**Supplied data**
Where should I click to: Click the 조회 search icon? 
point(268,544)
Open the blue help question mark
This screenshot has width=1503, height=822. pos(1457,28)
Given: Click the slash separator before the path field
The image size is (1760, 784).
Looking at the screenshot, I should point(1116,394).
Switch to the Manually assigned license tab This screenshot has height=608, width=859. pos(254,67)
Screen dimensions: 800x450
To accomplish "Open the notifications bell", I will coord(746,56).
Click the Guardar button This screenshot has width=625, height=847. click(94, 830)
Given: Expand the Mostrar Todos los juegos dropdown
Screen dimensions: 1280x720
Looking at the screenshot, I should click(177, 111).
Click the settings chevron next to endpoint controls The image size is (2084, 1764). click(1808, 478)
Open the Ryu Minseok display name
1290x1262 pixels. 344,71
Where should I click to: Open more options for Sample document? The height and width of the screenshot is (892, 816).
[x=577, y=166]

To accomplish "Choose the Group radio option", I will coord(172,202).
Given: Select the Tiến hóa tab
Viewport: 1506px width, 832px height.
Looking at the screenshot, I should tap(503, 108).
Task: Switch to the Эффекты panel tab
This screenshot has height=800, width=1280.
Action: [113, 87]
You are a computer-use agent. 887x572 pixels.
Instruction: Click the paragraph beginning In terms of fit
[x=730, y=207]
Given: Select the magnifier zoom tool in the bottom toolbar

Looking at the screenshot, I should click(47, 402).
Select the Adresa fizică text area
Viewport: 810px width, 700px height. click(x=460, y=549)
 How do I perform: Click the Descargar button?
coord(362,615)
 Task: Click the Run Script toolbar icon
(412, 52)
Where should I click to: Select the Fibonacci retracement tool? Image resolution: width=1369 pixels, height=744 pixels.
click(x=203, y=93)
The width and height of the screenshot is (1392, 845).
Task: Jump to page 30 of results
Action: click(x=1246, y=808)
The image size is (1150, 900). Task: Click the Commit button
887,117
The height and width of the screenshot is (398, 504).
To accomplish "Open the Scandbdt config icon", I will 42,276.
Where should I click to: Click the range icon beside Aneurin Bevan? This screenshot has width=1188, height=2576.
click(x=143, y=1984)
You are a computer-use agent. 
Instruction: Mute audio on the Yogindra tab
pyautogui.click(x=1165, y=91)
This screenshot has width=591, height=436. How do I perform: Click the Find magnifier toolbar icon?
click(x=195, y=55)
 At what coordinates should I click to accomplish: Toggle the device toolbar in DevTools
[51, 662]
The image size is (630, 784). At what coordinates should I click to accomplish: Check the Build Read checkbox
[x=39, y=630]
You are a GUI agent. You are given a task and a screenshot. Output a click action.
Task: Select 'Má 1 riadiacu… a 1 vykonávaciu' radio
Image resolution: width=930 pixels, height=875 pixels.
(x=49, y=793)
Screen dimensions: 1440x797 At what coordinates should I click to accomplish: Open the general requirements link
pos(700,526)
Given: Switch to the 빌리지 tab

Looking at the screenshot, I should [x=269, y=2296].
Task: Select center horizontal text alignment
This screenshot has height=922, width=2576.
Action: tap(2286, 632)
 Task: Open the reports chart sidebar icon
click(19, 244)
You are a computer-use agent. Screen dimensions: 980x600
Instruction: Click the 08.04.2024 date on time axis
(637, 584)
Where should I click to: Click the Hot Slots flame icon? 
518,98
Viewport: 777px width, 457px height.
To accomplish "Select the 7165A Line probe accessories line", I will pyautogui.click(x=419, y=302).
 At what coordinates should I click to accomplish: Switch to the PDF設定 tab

**Exercise prompt**
Report the number of lines in the records above that contain "radio", with no other text.

**Output for this task**
2